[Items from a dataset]
#####

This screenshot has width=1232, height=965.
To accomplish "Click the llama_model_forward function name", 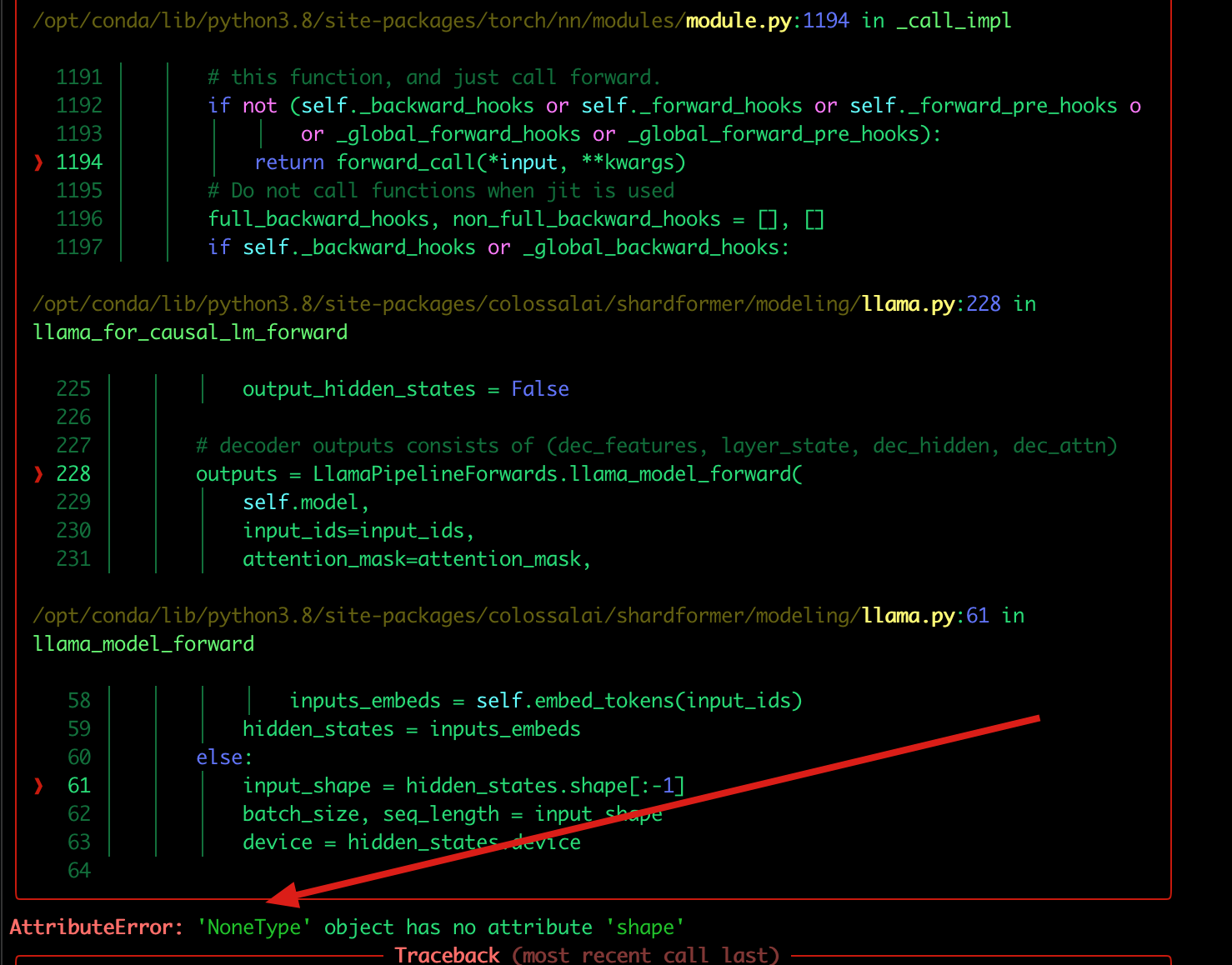I will coord(143,643).
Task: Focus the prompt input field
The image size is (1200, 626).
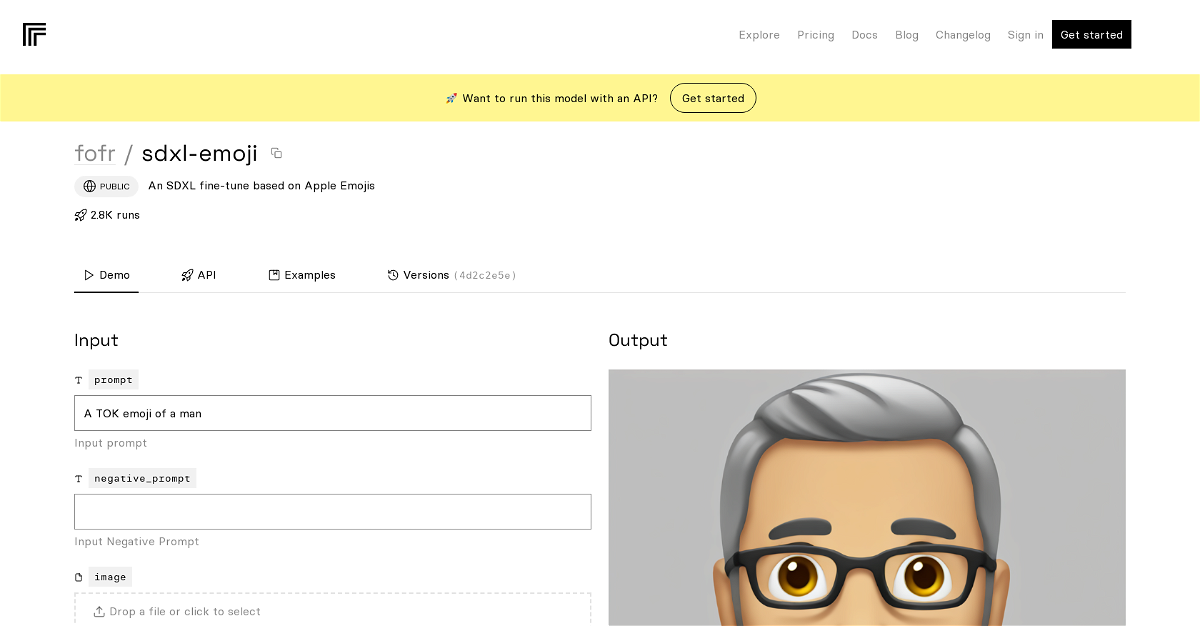Action: tap(333, 413)
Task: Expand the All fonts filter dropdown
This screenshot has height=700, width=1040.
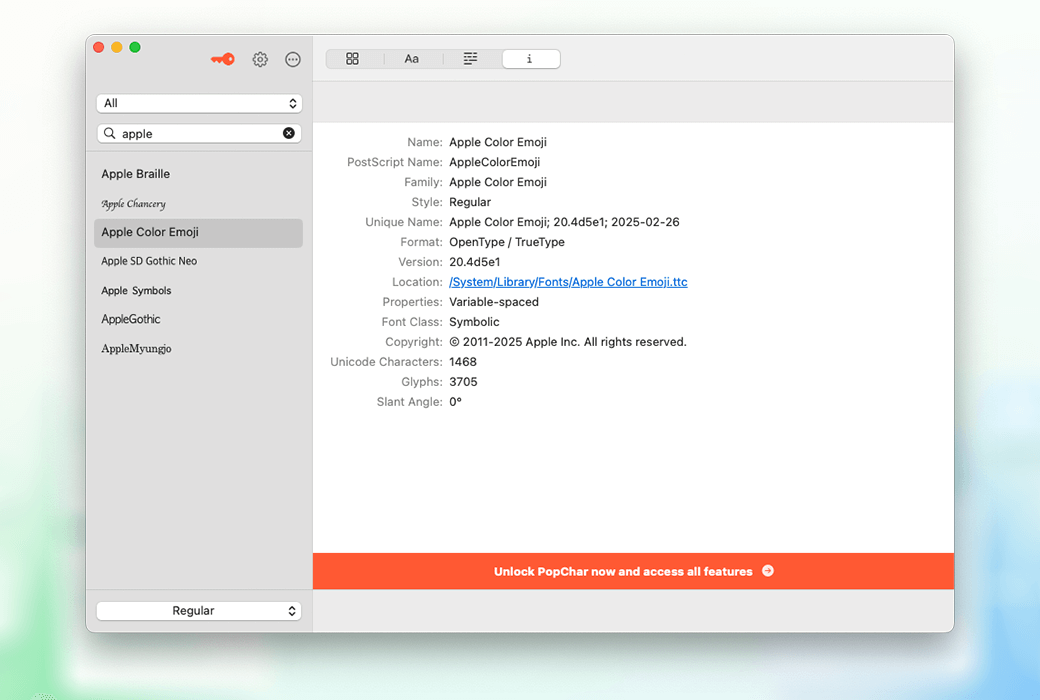Action: (x=199, y=103)
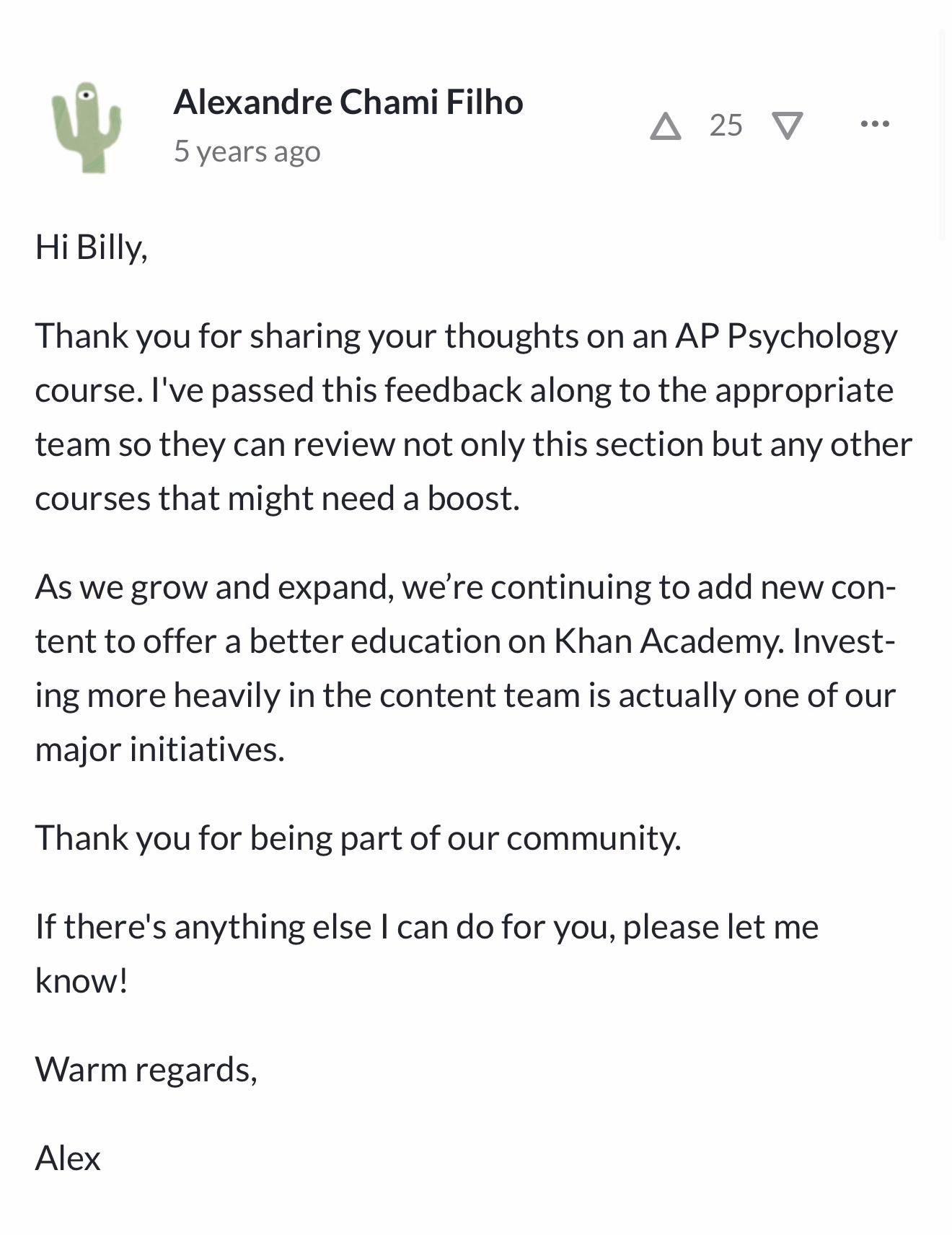Viewport: 952px width, 1235px height.
Task: Click the "5 years ago" timestamp
Action: pyautogui.click(x=247, y=151)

#####

- PROMPT -
Lines from the one holding "Task: Expand the All fonts filter dropdown" down to the last line of the entries above must be retyped exactly, inclusive of both, with no pictures and nothing else.

- RESPONSE AREA -
Task: Expand the All fonts filter dropdown
This screenshot has height=700, width=1040.
Action: (x=199, y=103)
Viewport: 952px width, 1235px height.
Task: Click the "5 years ago" timestamp
Action: pyautogui.click(x=247, y=151)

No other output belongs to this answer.